#### Exercise requirements:
Can you reproduce all of the material below line for line, without changing a single character?

#### Provided data:
-- BEGIN --

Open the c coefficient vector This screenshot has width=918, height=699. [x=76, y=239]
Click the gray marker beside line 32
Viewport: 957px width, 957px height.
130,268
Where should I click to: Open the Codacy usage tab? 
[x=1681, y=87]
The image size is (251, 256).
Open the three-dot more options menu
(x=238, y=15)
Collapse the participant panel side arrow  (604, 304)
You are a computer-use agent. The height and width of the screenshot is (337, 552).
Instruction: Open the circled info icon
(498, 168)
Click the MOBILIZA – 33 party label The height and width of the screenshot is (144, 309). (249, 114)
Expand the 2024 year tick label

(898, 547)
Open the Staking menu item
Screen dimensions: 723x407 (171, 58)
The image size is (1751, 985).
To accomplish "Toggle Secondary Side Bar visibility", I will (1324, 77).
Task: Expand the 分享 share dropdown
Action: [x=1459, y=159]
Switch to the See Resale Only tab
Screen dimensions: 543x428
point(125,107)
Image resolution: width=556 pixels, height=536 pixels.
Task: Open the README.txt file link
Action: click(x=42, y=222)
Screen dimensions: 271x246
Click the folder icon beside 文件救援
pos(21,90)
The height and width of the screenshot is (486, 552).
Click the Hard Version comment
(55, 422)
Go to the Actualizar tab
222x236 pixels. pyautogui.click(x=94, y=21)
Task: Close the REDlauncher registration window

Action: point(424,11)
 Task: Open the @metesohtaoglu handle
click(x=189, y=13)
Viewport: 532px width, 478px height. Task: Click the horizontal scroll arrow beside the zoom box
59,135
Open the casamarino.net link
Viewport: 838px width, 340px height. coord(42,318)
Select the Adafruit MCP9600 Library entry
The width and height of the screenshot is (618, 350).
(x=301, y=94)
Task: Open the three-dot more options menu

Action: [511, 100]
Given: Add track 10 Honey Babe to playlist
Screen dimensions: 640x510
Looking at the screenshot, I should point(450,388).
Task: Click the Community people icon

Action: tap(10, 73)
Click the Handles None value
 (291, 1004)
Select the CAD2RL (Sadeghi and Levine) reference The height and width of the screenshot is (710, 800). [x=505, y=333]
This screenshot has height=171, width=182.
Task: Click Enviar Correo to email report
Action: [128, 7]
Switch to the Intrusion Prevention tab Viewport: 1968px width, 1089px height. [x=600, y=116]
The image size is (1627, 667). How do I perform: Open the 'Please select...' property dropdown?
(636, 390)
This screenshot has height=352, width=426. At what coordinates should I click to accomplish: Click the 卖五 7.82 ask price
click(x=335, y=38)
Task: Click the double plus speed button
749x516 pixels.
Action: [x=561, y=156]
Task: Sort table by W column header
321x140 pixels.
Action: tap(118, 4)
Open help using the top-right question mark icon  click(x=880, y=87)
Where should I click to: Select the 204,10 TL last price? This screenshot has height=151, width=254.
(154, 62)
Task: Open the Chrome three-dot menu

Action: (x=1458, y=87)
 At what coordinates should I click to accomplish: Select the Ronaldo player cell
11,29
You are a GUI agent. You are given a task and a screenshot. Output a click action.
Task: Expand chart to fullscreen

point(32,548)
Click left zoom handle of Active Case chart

-- END --

#### Full output:
Open the c coefficient vector This screenshot has width=918, height=699. [x=76, y=239]
Click the gray marker beside line 32
Viewport: 957px width, 957px height.
130,268
Where should I click to: Open the Codacy usage tab? 
[x=1681, y=87]
The image size is (251, 256).
Open the three-dot more options menu
(x=238, y=15)
Collapse the participant panel side arrow  (604, 304)
You are a computer-use agent. The height and width of the screenshot is (337, 552).
Instruction: Open the circled info icon
(498, 168)
Click the MOBILIZA – 33 party label The height and width of the screenshot is (144, 309). (249, 114)
Expand the 2024 year tick label

(898, 547)
Open the Staking menu item
Screen dimensions: 723x407 (171, 58)
The image size is (1751, 985).
To accomplish "Toggle Secondary Side Bar visibility", I will (1324, 77).
Task: Expand the 分享 share dropdown
Action: [x=1459, y=159]
Switch to the See Resale Only tab
Screen dimensions: 543x428
point(125,107)
Image resolution: width=556 pixels, height=536 pixels.
Task: Open the README.txt file link
Action: click(x=42, y=222)
Screen dimensions: 271x246
Click the folder icon beside 文件救援
pos(21,90)
The height and width of the screenshot is (486, 552).
Click the Hard Version comment
(55, 422)
Go to the Actualizar tab
222x236 pixels. pyautogui.click(x=94, y=21)
Task: Close the REDlauncher registration window

Action: point(424,11)
 Task: Open the @metesohtaoglu handle
click(x=189, y=13)
Viewport: 532px width, 478px height. Task: Click the horizontal scroll arrow beside the zoom box
59,135
Open the casamarino.net link
Viewport: 838px width, 340px height. coord(42,318)
Select the Adafruit MCP9600 Library entry
The width and height of the screenshot is (618, 350).
(x=301, y=94)
Task: Open the three-dot more options menu

Action: [511, 100]
Given: Add track 10 Honey Babe to playlist
Screen dimensions: 640x510
Looking at the screenshot, I should point(450,388).
Task: Click the Community people icon

Action: tap(10, 73)
Click the Handles None value
 (291, 1004)
Select the CAD2RL (Sadeghi and Levine) reference The height and width of the screenshot is (710, 800). [x=505, y=333]
This screenshot has height=171, width=182.
Task: Click Enviar Correo to email report
Action: [128, 7]
Switch to the Intrusion Prevention tab Viewport: 1968px width, 1089px height. [x=600, y=116]
The image size is (1627, 667). How do I perform: Open the 'Please select...' property dropdown?
(636, 390)
This screenshot has height=352, width=426. At what coordinates should I click to accomplish: Click the 卖五 7.82 ask price
click(x=335, y=38)
Task: Click the double plus speed button
749x516 pixels.
Action: [x=561, y=156]
Task: Sort table by W column header
321x140 pixels.
Action: tap(118, 4)
Open help using the top-right question mark icon  click(x=880, y=87)
Where should I click to: Select the 204,10 TL last price? This screenshot has height=151, width=254.
(154, 62)
Task: Open the Chrome three-dot menu

Action: (x=1458, y=87)
 At what coordinates should I click to accomplish: Select the Ronaldo player cell
11,29
You are a GUI agent. You are given a task and a screenshot. Output a click action.
Task: Expand chart to fullscreen

point(32,548)
Click left zoom handle of Active Case chart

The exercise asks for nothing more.